The first thing that anyone who has ever used Kubernetes before will say is "Why would you ever want to use this for a personal project?" Kubernetes is notorious for it's finicky deployments, impossible configuration files, dense documentation, steep learning curve, and complicated infrastructure.
Well, you see, I have a lot of personal projects. Currently, I manage over 20 different applications which are exposed to the web. One of these is this blog that you're reading right now. Another one is the sister project to this blog, til.dchan.cc which is a collection of much shorter "Today I learned" style posts. I run several services which backend data collection for my PhD. I run a system which automates checking each of the 15 servers that I manage for the lab at UC Berkeley for SSH accessibility (and makes that available in real-time on statuspage.io). I run DDNS servers with healthchecks.io (That's a whole different blog post). I run a web service that updates me every day with the latest papers published in my field. And so so so many more things. At a certain point, running each of these apps in a loose collection of VPS instances from sketchy VPS providers became dangerous, expensive, and it became super easy to forget that something was running (or where something was running), or even perhaps how much something was costing me to run. So I decided to move from this loose collection to a tight ship of dockerized containers.
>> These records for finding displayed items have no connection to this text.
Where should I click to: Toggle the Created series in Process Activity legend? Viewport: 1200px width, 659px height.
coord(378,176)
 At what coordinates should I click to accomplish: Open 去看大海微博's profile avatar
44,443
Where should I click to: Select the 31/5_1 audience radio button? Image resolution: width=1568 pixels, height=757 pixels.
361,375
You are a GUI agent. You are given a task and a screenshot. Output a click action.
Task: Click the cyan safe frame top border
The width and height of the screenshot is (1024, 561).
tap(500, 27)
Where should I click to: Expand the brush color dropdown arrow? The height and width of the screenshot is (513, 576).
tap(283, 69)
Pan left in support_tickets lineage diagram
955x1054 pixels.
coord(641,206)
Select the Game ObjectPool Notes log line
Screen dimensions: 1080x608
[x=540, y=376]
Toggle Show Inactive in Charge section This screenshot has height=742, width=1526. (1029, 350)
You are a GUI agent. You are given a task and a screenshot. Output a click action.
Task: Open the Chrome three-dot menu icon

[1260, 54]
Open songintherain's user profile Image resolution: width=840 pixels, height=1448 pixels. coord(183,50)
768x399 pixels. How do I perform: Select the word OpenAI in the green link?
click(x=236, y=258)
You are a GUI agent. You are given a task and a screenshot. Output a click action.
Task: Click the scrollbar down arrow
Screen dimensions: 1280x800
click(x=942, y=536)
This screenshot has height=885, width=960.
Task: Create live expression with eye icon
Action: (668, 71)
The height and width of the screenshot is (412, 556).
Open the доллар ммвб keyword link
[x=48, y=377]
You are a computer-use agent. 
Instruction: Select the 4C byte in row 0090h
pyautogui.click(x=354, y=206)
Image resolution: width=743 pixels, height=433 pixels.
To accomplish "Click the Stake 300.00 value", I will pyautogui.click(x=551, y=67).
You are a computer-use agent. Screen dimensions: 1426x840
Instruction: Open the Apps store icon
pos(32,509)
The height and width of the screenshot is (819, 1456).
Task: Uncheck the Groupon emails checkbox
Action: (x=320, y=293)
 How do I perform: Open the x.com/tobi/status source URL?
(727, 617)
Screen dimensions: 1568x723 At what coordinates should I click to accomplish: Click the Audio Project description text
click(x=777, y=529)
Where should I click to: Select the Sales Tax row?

Towards Kubernetes Everywhere
So, now that I've made this decision, what exactly did it take? What exactly was the price I paid...
Step 1: Dockerizing Every Application
So, the first problem that I had was that almost none of my projects were built into containers. The container infrastructure was a revolution in devops - you could package up all of your code and dependencies into a package, and deploy this package on pretty much anything, pretty much anywhere, with one command. For somebody who is running deployments, this is amazing, but for somebody building personal projects, it is a nightmare of additional complexity. It took probably a few long weekends to get every one of my personal projects to run on docker.
Step 2: Finding a Container Registry
Next, I needed somewhere to host all of these docker files. Because most of the files are for personal projects, that aren't open source, I didn't necessarily want to publish them to a public container registry like Docker hub. For me ghcr.io came to the rescue: It's tight integration with Github (which I already use to store all of my personal code), and the relatively relaxed pricing structure gave me an excellent place to start (and for public repos, it's free!). Fantastic. Now, I had done most of the hard work, I thought. I have all of my code running in containers, and uploaded to a container repository somewhere. All I have to do is create a cluster and press go, right? Right?
Step 3: Setting up the control plane
So Kubernetes needs a couple of things to run. It needs worker nodes which run each of your individual pods (read: servers that run containers), and it needs a server which organizes all of the work that the servers do. Because I'm nothing but cheap, I thought to myself "Ok, maybe I can provision a few VPS instances (at least three, they say in the docs) using my cheap (and sketchy) online VPS providers, and get this working". Turns out, that really doesn't work. I was about six hours deep into reading about how to link Kubernetes nodes together over the internet before I realized that this was a lost cause. Turns out, that Kubernetes is designed to run between nodes which live in a firewall-protected VPS. And getting around that is a huge no. So I did the numbers, and I caved, and set up the cluster through linode (I was influenced by all of the podcasts. So many podcasts). Each node in the cluster cost $10/month, and you needed at least three, so we're at 30$/month already. Yes, I know, not that much.... but I'm a PhD student. That's the cost of Dinner out in the bay area, for one person. I guess more hot dogs on rice for me. Ok, so now I had the control plane, just a few lines of YAML to get my first app up and running to the public right?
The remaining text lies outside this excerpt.